■ **TASK REQUIREMENTS**
Pick the lines holding the string "height" out of the records and copy them.

■ **SUPPLIED MATERIAL**
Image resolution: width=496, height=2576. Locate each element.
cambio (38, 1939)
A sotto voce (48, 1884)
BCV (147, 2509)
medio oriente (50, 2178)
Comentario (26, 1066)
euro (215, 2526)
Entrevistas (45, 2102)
---
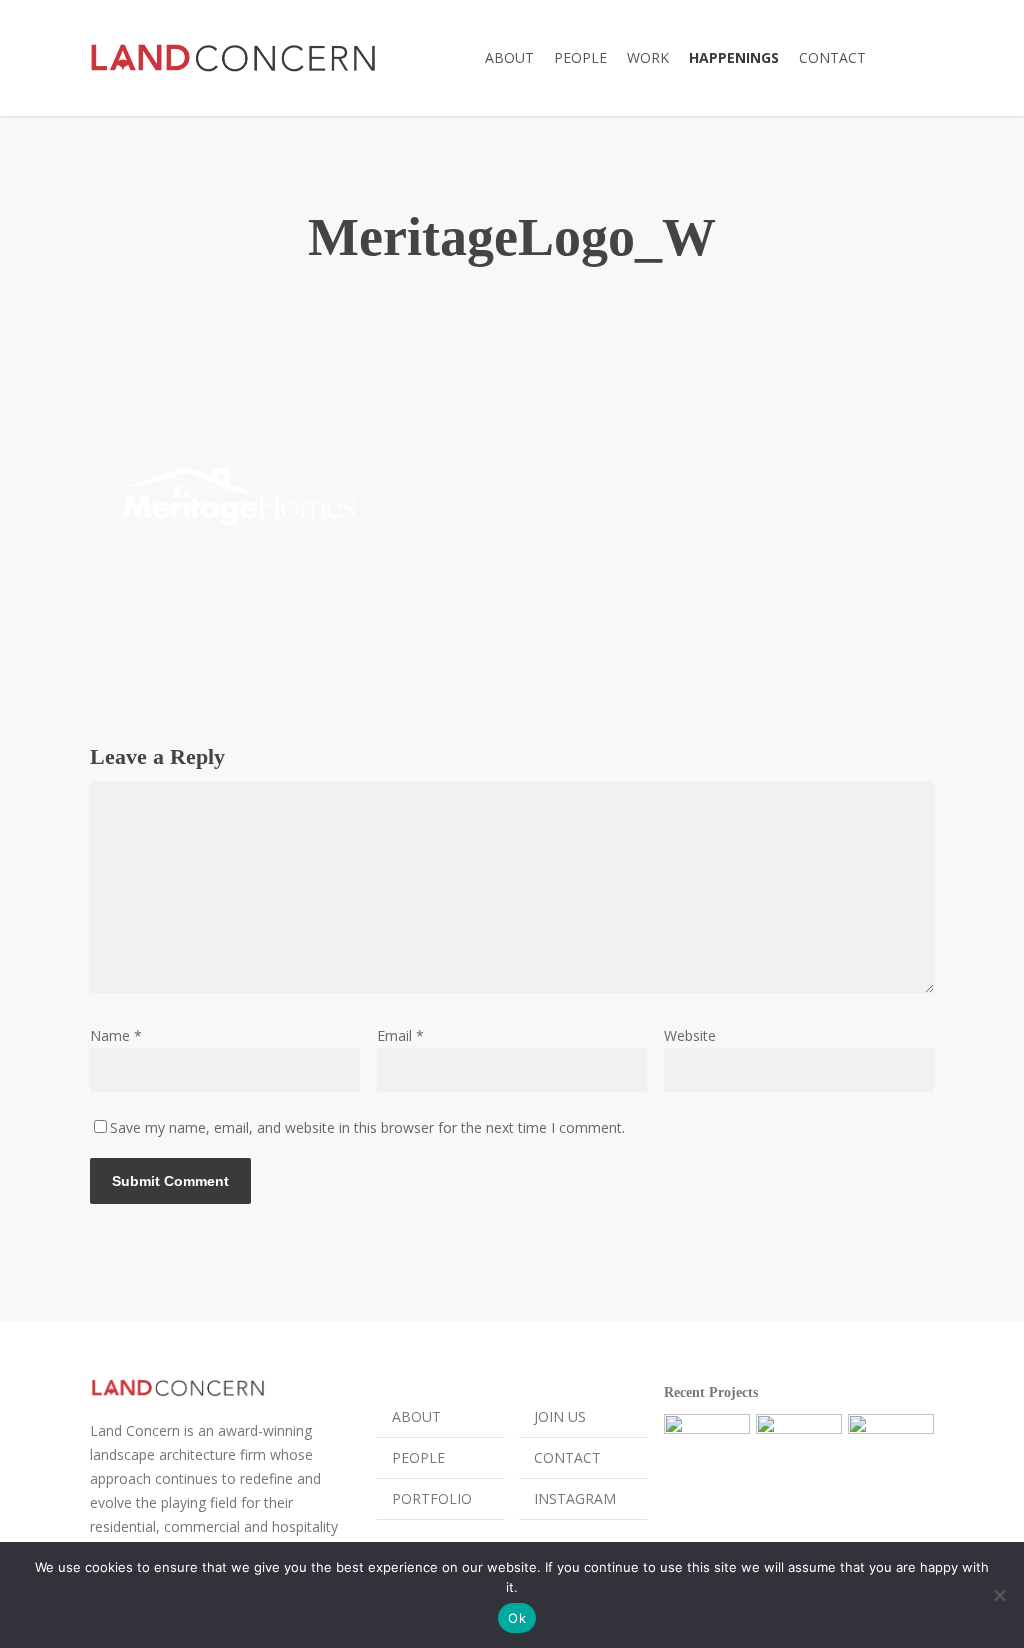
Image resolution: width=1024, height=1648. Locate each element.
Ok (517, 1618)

■ **EXERCISE ANSWER**
Image resolution: width=496, height=2576. Locate each element.
Image resolution: width=1024, height=1648. Locate each element.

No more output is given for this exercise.